The narrower a table (or index node entry) is, the more records (or index nodes) can fit on a single IO page, and the fewer physical (and logical) reads IO operations are required for any query. Also, the more index nodes there are on a single page, the fewer levels there may be in the index, from root to leaf level, and if by making a table narrower you pass the threshold where the index can be one level smaller, this can have a dramatic effect on perforamnce.

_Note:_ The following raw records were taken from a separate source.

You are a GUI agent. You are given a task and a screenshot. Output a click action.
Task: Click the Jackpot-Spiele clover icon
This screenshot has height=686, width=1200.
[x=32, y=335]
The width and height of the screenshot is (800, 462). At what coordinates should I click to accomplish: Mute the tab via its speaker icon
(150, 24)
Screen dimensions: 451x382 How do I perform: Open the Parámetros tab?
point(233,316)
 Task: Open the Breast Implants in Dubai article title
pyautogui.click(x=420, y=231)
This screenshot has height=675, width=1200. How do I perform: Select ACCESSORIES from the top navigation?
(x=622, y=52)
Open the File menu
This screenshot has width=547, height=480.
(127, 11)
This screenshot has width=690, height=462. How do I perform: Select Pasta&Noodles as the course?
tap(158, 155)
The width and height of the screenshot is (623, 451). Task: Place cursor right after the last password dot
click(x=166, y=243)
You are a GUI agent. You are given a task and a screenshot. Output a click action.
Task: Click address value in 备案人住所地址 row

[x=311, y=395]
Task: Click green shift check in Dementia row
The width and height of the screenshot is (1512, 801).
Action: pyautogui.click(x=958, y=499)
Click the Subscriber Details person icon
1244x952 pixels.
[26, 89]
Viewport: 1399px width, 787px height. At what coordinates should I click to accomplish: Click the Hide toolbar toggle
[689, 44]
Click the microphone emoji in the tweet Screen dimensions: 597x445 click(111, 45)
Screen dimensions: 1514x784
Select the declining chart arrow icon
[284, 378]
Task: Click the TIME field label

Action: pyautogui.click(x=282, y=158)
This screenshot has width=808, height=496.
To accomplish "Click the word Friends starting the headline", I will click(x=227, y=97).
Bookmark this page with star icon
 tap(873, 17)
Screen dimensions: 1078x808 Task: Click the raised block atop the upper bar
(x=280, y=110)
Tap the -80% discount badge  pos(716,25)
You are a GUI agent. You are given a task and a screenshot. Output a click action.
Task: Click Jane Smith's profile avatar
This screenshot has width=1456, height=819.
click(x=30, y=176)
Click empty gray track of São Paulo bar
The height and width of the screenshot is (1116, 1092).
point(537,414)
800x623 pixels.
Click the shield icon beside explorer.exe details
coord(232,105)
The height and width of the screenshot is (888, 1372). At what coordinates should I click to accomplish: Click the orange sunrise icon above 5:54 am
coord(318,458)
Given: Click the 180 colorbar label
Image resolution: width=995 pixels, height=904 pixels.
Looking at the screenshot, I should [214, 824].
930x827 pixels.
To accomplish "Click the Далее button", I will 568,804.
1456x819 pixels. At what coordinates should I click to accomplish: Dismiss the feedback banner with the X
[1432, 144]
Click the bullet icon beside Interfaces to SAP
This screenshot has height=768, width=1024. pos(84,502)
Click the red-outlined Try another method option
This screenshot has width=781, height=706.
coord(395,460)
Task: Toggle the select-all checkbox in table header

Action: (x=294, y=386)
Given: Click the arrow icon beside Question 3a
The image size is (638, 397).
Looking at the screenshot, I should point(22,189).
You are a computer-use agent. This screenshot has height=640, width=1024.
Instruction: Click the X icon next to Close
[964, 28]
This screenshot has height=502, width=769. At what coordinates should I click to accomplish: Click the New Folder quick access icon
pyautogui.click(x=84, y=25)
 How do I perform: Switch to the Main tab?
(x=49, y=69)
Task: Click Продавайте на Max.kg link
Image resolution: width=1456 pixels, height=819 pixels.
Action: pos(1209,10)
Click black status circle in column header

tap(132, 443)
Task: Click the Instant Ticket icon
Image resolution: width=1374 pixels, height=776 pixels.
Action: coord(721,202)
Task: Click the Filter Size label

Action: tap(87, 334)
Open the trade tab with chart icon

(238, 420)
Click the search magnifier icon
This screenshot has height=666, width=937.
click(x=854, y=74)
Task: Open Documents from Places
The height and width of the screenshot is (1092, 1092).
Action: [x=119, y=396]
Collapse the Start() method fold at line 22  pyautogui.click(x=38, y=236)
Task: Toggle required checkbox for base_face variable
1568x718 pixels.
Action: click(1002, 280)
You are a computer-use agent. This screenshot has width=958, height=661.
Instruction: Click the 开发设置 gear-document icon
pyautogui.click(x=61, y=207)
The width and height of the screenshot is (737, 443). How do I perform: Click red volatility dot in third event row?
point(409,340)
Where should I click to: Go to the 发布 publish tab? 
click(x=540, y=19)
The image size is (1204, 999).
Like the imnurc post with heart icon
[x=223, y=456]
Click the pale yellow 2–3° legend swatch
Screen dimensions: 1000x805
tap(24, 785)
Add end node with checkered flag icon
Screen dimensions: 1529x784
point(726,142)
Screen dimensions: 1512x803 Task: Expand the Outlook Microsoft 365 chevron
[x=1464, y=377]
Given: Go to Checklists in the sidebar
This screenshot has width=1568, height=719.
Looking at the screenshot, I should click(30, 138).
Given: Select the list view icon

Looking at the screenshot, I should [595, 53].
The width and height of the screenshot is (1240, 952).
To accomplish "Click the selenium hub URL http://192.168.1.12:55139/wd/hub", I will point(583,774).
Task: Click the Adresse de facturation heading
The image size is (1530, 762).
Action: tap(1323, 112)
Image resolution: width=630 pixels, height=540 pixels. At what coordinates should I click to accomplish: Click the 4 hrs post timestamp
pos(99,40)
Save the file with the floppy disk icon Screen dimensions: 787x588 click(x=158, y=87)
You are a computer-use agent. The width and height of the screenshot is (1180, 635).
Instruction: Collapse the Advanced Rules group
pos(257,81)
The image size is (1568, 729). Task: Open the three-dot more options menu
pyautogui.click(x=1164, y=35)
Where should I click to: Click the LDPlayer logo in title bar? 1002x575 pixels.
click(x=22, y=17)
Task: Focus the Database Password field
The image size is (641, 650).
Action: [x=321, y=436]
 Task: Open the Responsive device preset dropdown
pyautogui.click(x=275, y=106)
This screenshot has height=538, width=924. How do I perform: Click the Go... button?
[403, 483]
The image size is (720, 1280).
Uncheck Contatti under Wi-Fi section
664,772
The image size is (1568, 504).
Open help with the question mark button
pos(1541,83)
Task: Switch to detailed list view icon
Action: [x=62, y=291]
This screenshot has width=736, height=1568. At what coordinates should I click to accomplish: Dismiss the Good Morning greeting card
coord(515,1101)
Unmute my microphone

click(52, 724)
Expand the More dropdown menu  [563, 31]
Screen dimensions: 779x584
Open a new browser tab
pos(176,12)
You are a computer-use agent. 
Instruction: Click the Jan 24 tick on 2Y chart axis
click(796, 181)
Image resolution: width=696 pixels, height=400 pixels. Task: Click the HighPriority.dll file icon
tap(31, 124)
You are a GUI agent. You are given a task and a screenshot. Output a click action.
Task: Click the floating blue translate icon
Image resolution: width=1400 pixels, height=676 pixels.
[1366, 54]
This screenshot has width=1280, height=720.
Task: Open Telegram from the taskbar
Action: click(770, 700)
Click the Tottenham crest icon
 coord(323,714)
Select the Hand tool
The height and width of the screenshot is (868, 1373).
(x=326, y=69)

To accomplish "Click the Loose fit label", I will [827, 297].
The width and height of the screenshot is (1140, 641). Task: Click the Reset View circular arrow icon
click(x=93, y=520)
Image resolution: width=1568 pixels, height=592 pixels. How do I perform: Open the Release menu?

If by switching to TinyInt you change your table from 200 bytes wide to 197 bytes wide, it probably won't make any difference... But if you change it from 20 bytes to 14, (say you have 2 ints in there), then it could be dramatic...

Charles Bretana
As well as I can estimate, the effect would be 88 -> 70 for one of the main tables I have in mind.
Eric Z Beard
probably not going to matter much then... Don't know which db u r using, but on SQL Server, IO pages are 8K, so for table scans/seeks you would be going from to 93 to 117 records per page... What about the indices ? Are these int columns in your indices? It might have a biiger effect there.
Charles Bretana
Yeah, the table has more than a dozen indexes, and is used heavily for OLTP. Index size on disk is 10x data size. These columns are actually coming from a separate table being denormalized to reduce the number of joins needed. Indexes will almost all be modified to include these new fields.
Eric Z Beard
Then if the index only has one or two of these fields, and you change them from int (4 bytes) to TinyInt( 1 byte) you will garner nearly a threefold reduction in index size and increase in number of index nodes per IO Page
Charles Bretana
+2  A: 

Memory 101: Smaller stuff means holding more in RAM at once and thus fewer hard disk reads. If the DB is big enough and you're running certain kinds of queries, this could be a very serious factor. But it probably won't make big difference.

Brian
Except most of the time, anything smaller than an int will be expanded to an int in memory - and if it isn't, the item that comes next will be aligned to waste the 2 bytes you're supposedly saving anyway.
Paul Tomblin
+1  A: 

There is also the factor of maintaining the indexes/disk backups/tape backups which will also take up space, but I'd say the most important is IO and memory performance.

Sam
+1  A: 

Any other gotchas?

I'm not sure if this is the kind of "gotcha" you mean, but I've run into situations where using a datetime instead of a smalldatetime gave incorrect functional behavior, because the lower precision smalldatetime didn't compare as equivalent to the higher precision datetime for two dates that were otherwise "the same".

There's no chance of that happening here, since a tinyint / smallint / int / bigint will all compare as identical for the same numeric integer value. So you're obviously safe on that count, not that it answers your question exactly.